Grand Junction Police Traffic Officers have heard a lot of reasons: “I was turning up a song on the radio”, or “I dropped my burger and wasn’t watching.”  The problem is the number of rear end crashes in our city is becoming a big problem, and officers responding to crashes are hearing these very things from drivers on the streets of Grand Junction all too often. 

In 2011 there were 483 rear end crashes, which is about 50% of all crashes.  Traffic Unit Sergeant David Stassen has heard many excuses as to why rear end accidents happen.

“Cell phones, playing with the radio, dropping a CD, spilling drinks or food, and talking to the person in the passenger seat are excuses we hear the most,” Sgt. Stassen says.  “Texting is a main cause for a lot of these crashes, but people know better than to tell us that.”

To bring down the total amount of rear end crashes, which happen when drivers are following other vehicles too closely or they are not paying attention while driving, the GJPD is stepping up our enforcement in the high crash areas. The three major enforcement areas are the entire length of North Avenue, the entire length of F road, and Highway 6&50 from Mesa Mall to 1st Street. The majority of crashes happen in these three corridors.

“We are going to be writing tickets for following too closely,” Sgt. Stassen said. “Our lasers can measure the distance between vehicles. The rule of thumb for being too close to the car in front of you is one car length for every 10 miles per hour.”

Another way you can tell if you are too close to the car in front of you is by picking a point on the roadway in front of you. When the car in front of you goes over that point begin counting for two seconds (one-one-thousand, two- one-thousand). If you cross the point before you get to two-one-thousand, then you are too close.
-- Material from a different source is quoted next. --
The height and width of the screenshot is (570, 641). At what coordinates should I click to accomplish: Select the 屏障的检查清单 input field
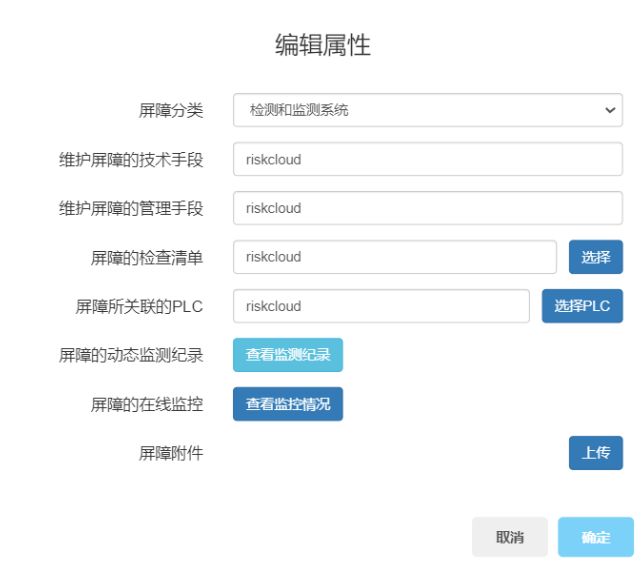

So, who’s getting into these types of crashes?  The majority, by far, involve younger drivers, ages of 16-20. People 25-34 are the next highest age group, followed by people 55-74.

The good news is it’s fairly simple to prevent rear end crashes, and crashes overall.  All you have to do is pay attention to your driving. Don’t talk or text on your cell phone, don’t eat while driving, don’t mess with your radio or iPod. Just pay attention and leave plenty of space between your car and the car in front of you.

If you don’t, and you do end up crashing into the car in front of you, you could face a fine of $177, and even worse, you run the risk of injuring yourself, your passengers, or someone in another vehicle.

“When you think about it, it’s just common sense,” adds Sgt. Stassen.  “Unfortunately, too many drivers are in too big of a hurry, are thinking about too many things, or just have some very bad habits.  So, you have to ask yourself, is crashing your car worth all of that?